Your task — Please give the lines again from the line with "Click the 卡密管理 key icon" up to and including the line with "Action: 128,151", swapping "hamburger menu" for "navigation menu" and changing nothing else.

Record list —
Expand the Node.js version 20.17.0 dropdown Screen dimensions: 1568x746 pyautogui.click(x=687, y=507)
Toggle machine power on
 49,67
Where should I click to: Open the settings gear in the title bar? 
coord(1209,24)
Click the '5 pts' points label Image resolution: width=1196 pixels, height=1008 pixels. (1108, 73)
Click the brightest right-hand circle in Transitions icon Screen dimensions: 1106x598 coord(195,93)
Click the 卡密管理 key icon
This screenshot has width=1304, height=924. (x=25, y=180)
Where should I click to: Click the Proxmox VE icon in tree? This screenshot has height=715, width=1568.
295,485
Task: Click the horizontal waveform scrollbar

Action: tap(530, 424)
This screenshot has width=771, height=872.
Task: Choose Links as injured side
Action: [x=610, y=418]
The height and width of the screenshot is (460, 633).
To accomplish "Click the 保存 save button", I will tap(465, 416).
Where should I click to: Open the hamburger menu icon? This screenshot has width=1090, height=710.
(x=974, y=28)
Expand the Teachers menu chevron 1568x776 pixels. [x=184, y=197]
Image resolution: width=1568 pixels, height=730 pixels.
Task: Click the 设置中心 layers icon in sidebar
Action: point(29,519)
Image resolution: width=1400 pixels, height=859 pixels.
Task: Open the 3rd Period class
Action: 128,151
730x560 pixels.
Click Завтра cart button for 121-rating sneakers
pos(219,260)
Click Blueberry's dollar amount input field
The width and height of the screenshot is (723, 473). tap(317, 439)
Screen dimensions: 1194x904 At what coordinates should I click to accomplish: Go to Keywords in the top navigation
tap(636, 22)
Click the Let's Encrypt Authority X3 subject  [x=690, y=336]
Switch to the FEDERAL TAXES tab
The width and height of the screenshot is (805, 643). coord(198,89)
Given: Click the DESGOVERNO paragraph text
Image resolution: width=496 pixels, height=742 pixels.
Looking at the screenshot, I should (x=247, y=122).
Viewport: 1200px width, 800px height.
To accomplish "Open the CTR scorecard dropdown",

Correct result —
Click the 卡密管理 key icon
This screenshot has width=1304, height=924. (x=25, y=180)
Where should I click to: Click the Proxmox VE icon in tree? This screenshot has height=715, width=1568.
295,485
Task: Click the horizontal waveform scrollbar

Action: tap(530, 424)
This screenshot has width=771, height=872.
Task: Choose Links as injured side
Action: [x=610, y=418]
The height and width of the screenshot is (460, 633).
To accomplish "Click the 保存 save button", I will tap(465, 416).
Where should I click to: Open the navigation menu icon? This screenshot has width=1090, height=710.
(x=974, y=28)
Expand the Teachers menu chevron 1568x776 pixels. [x=184, y=197]
Image resolution: width=1568 pixels, height=730 pixels.
Task: Click the 设置中心 layers icon in sidebar
Action: point(29,519)
Image resolution: width=1400 pixels, height=859 pixels.
Task: Open the 3rd Period class
Action: 128,151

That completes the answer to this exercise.